Proxy Form – Sirius Real Estate Limited

  1. the Directors of the Company be and is hereby authorised, subject to the provisions set out in Article 28.2 of the Company’s Articles of Incorporation (as from time to time varied) and to such terms and conditions as the Directors of the Company may determine, to offer to any holders of ordinary shares the right to elect to receive ordinary shares (credited as fully paid) instead of the whole (or some part, to be determined by the Directors of the Company) of any dividend declared in respect of the financial year of the Company ending in 2017.

Signed this……………………………………………………………day of…………………………………………………………………2016

Signature…………………………………………………………………………………………………………………………………………….

Notes

  • (i) Please indicate with an “X” in the appropriate box how you wish the proxy to vote.

  • (ii) The proxy will exercise his discretion as to how he votes or whether he abstains from voting:

    • a. on the resolutions referred to in this form of proxy if no instruction is given in respect of the resolution; and

    • b. on any business or resolution considered at the meeting other than the resolutions referred to in this form of proxy.

  • (iii) In the case of shareholders who trade their shares on AIM Market of the London Stock Exchange plc and are registered on the United Kingdom part of the register of shareholders, to be valid the original of this form of proxy and the original of any power of attorney or of the authority under which it is executed (or a notarial certified or office copy of such power of attorney) must be lodged with Capita Asset Services, PXS, 34 Beckenham Road, Beckenham, Kent, BR3 4TU or for convenience the registered office of the Company C/O Intertrust Fund Services (Guernsey) Limited, Martello Court, Admiral Park, St Peter Port, Guernsey GY1 3HB with not later than 48 hours before the time appointed for the Annual General Meeting. Completing and returning this form of proxy will not prevent you from attending the meeting and voting in person if you so wish.

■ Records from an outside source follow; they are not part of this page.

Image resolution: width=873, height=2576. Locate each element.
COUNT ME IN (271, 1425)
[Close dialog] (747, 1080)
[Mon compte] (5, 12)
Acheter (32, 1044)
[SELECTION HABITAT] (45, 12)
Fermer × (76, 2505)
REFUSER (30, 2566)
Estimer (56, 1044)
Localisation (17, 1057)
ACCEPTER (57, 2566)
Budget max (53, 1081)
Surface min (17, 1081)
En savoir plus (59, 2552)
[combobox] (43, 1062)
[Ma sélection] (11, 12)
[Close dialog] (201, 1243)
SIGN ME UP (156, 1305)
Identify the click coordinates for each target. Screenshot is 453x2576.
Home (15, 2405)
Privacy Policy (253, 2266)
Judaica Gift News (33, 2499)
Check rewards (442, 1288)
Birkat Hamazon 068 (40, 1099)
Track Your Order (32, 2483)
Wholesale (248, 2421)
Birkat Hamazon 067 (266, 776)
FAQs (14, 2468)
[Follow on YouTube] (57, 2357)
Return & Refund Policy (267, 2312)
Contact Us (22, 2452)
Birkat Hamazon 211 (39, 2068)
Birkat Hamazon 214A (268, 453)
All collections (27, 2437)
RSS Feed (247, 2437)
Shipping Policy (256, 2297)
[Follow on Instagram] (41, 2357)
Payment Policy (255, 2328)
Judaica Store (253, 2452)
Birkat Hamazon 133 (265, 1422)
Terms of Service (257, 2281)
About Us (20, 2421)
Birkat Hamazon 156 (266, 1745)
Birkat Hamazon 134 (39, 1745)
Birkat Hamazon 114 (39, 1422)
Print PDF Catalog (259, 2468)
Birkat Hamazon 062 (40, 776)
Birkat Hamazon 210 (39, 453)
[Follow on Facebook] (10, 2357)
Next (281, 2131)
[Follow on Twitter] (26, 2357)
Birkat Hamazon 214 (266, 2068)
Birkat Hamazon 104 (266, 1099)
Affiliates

  • (iv) In the case of certificated shareholders and own-name registered dematerialised shareholders who trade their shares on the AltX of the Johannesburg Stock Exchange and are registered on the South African part of the register of shareholders, to be valid the signed form of proxy must be lodged with the Company’s South African Transfer Secretaries, Computershare Investor Services Proprietary Limited (registration number: 2004/003647/07) at Ground Floor, 70 Marshall Street, Johannesburg, 2001 (PO Box 6105, Marshalltown, 2107), to be received by them by no later than 48 hours before the time of commencement of the Meeting. Completing and returning this form of proxy will not prevent you from attending the meeting and voting in person if you so wish.

  • (v) A form of proxy executed by a corporation must be either under its common seal or signed by an officer or attorney duly authorised by that corporation.

  • (vi) In the case of joint holdings, the signature of the first named Member on the Register of Members will be accepted to the exclusion of the votes of the other joint holders.

  • (vii) Dematerialised shareholders on the South African sub-register, other than own-name registered dematerialised shareholders, who wish to attend the Extraordinary General Meeting in person will need to request their Central Securities Depository Participant (“CSDP”) or broker to provide them with the necessary letter of representation in terms of the custody agreement entered into between such shareholder and their CSDP or broker. Dematerialised shareholders, other than own-name registered dematerialised shareholders, who are unable to attend the Extraordinary General Meeting and who wish to be represented thereat must provide their CSDP or broker with their voting instructions in terms of the custody agreement entered into between such shareholder and their CSDP or broker in the manner and time stipulated therein.